_Action item:_
Every line in the records below with the string "computer" is to be copied out.

_Supplied records:_
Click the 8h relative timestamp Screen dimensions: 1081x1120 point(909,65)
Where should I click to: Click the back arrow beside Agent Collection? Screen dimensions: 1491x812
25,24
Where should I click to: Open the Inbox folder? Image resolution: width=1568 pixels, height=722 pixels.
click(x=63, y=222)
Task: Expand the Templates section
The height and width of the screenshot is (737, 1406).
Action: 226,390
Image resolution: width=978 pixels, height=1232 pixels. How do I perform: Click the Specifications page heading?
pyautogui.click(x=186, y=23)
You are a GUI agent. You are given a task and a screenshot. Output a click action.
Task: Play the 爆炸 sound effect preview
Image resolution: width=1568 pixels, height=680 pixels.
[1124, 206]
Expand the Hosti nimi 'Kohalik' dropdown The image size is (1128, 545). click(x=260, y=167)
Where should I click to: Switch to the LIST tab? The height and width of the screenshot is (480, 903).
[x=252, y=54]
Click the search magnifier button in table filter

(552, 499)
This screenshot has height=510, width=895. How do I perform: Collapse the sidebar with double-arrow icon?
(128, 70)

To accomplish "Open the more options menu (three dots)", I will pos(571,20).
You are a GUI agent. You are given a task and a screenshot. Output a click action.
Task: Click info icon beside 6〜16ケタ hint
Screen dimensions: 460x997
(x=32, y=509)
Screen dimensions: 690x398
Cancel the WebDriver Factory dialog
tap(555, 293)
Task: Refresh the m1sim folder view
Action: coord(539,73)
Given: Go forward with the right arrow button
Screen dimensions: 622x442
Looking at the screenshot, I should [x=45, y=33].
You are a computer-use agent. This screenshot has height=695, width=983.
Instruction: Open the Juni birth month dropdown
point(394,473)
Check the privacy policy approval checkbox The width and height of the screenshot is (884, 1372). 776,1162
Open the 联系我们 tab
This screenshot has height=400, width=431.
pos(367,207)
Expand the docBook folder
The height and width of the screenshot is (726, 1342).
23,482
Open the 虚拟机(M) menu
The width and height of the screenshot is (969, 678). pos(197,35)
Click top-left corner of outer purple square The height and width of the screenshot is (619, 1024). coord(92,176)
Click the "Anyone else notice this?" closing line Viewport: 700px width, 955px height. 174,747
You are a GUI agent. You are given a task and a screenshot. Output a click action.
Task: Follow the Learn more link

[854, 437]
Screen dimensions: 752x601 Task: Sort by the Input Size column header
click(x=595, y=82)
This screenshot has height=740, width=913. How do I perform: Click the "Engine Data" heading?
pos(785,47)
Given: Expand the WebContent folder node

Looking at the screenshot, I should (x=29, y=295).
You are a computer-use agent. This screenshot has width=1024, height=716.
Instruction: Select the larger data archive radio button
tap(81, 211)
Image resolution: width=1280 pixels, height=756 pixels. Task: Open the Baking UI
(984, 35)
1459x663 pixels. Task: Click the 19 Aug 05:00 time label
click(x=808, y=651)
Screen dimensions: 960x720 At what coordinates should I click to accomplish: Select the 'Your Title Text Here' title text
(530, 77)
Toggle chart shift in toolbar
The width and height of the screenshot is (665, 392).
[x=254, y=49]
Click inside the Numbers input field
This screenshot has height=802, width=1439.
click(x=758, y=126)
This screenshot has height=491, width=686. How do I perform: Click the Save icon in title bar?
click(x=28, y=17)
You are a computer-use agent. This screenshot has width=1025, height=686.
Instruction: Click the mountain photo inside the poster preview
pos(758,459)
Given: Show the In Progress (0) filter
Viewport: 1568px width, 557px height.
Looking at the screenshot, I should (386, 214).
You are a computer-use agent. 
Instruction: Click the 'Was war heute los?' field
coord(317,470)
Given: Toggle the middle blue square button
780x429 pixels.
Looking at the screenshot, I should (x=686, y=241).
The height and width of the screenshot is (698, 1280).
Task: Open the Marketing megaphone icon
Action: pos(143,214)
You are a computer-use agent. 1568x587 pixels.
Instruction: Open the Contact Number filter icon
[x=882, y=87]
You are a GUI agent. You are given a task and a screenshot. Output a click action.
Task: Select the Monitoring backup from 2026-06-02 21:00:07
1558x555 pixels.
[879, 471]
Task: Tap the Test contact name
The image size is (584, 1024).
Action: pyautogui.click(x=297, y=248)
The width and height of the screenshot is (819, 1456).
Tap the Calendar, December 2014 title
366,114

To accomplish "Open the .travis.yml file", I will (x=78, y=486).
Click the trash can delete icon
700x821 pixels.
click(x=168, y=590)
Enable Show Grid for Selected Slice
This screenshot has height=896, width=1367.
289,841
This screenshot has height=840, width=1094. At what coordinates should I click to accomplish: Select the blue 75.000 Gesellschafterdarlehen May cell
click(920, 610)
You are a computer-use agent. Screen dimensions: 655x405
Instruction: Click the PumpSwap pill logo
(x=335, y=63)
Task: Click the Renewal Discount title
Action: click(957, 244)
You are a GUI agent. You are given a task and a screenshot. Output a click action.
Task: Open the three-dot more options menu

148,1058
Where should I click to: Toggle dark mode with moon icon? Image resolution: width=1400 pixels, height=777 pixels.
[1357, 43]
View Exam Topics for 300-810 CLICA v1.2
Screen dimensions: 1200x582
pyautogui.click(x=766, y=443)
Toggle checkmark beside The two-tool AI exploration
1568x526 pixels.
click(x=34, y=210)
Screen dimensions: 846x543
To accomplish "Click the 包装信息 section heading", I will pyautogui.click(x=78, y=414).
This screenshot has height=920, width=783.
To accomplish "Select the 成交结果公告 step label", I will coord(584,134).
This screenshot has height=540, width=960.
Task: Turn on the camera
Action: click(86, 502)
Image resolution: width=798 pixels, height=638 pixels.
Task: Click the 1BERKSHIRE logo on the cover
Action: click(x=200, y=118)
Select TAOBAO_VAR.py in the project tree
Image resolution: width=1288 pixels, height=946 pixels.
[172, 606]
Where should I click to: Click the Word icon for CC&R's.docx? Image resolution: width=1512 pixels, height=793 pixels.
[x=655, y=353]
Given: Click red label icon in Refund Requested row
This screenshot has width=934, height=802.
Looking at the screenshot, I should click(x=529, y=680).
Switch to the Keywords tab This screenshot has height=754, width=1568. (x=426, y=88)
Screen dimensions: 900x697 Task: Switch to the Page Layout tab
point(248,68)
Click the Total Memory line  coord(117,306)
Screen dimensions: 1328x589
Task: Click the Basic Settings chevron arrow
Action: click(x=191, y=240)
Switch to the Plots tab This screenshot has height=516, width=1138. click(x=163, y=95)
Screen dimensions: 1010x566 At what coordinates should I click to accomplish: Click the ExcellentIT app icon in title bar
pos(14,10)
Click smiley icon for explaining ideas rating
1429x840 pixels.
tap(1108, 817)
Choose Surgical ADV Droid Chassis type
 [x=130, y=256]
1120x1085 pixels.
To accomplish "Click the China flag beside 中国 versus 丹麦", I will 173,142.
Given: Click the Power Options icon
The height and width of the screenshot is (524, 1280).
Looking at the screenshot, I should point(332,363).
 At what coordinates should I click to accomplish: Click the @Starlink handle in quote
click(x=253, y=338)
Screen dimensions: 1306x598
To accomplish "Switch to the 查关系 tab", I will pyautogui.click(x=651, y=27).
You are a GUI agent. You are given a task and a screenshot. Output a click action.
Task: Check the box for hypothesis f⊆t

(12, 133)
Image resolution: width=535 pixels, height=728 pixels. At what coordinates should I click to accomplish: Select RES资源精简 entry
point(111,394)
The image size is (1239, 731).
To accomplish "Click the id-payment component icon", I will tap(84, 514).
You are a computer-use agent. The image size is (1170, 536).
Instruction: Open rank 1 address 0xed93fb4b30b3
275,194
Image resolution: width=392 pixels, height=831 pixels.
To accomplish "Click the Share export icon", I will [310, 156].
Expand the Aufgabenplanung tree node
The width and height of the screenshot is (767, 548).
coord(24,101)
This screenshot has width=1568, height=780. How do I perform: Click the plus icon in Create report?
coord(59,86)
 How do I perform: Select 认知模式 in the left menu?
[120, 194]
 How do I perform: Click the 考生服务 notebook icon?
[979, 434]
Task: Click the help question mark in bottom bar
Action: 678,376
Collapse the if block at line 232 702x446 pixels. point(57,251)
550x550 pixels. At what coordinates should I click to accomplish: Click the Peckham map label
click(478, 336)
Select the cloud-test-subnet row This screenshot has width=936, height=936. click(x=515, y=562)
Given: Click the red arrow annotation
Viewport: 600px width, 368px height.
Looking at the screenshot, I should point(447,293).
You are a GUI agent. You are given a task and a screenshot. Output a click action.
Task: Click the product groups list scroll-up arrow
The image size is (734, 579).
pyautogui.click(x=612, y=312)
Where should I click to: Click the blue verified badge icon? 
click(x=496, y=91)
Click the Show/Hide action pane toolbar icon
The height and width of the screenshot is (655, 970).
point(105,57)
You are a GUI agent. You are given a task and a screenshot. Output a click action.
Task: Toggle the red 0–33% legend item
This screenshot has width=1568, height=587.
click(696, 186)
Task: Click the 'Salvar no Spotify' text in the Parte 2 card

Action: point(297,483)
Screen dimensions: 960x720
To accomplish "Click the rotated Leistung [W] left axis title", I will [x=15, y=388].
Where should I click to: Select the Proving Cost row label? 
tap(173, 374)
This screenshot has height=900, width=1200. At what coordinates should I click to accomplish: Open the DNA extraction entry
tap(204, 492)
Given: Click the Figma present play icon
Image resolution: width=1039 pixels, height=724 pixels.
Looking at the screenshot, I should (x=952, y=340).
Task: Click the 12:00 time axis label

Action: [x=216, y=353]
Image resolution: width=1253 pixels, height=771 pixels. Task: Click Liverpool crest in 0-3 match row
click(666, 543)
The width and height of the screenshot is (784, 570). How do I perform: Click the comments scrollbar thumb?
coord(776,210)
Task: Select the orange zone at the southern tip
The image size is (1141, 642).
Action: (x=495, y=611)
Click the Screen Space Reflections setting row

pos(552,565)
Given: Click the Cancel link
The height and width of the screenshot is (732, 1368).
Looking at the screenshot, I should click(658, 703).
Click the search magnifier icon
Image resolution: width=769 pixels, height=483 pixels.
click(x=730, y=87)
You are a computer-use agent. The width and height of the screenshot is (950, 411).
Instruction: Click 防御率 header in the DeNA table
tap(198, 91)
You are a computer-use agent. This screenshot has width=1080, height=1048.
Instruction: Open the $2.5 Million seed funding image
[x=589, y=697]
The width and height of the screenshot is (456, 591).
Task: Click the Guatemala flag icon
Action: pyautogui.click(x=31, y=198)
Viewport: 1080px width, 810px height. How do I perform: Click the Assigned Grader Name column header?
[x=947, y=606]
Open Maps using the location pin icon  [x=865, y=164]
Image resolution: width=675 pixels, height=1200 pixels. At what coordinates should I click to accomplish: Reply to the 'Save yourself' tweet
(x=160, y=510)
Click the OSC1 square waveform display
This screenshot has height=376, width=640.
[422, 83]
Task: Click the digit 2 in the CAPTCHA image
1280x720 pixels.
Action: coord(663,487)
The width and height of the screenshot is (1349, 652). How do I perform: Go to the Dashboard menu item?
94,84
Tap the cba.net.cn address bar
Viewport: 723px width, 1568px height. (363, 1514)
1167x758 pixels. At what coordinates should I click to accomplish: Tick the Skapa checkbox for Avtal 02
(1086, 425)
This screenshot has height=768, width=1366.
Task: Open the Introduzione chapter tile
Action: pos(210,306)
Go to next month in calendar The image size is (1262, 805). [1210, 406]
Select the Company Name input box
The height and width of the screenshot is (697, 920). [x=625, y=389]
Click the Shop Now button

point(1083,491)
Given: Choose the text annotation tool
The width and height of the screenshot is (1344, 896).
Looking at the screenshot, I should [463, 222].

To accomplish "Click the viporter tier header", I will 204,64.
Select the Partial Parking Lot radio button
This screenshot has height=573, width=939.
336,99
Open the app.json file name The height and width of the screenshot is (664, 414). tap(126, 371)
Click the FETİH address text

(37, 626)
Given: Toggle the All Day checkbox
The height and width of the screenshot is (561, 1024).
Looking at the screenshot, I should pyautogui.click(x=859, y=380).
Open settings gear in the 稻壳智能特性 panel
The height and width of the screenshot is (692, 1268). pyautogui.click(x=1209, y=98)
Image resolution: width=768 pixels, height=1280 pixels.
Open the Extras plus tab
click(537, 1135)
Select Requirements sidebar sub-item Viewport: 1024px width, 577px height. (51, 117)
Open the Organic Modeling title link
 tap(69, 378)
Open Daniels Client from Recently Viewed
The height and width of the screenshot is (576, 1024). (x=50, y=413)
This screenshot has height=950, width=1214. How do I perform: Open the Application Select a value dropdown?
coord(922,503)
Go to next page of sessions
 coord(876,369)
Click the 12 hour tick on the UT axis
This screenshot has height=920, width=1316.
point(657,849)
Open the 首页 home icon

_Your solution:_
You are a computer-use agent. This screenshot has height=695, width=983.
You are a computer-use agent. This screenshot has width=1024, height=716.
You are a computer-use agent. This screenshot has width=1025, height=686.
You are a computer-use agent. 
You are a computer-use agent. 1568x587 pixels.
You are a computer-use agent. Screen dimensions: 655x405
You are a computer-use agent. The image size is (1170, 536).
You are a computer-use agent. The width and height of the screenshot is (950, 411).
You are a computer-use agent. This screenshot has width=1080, height=1048.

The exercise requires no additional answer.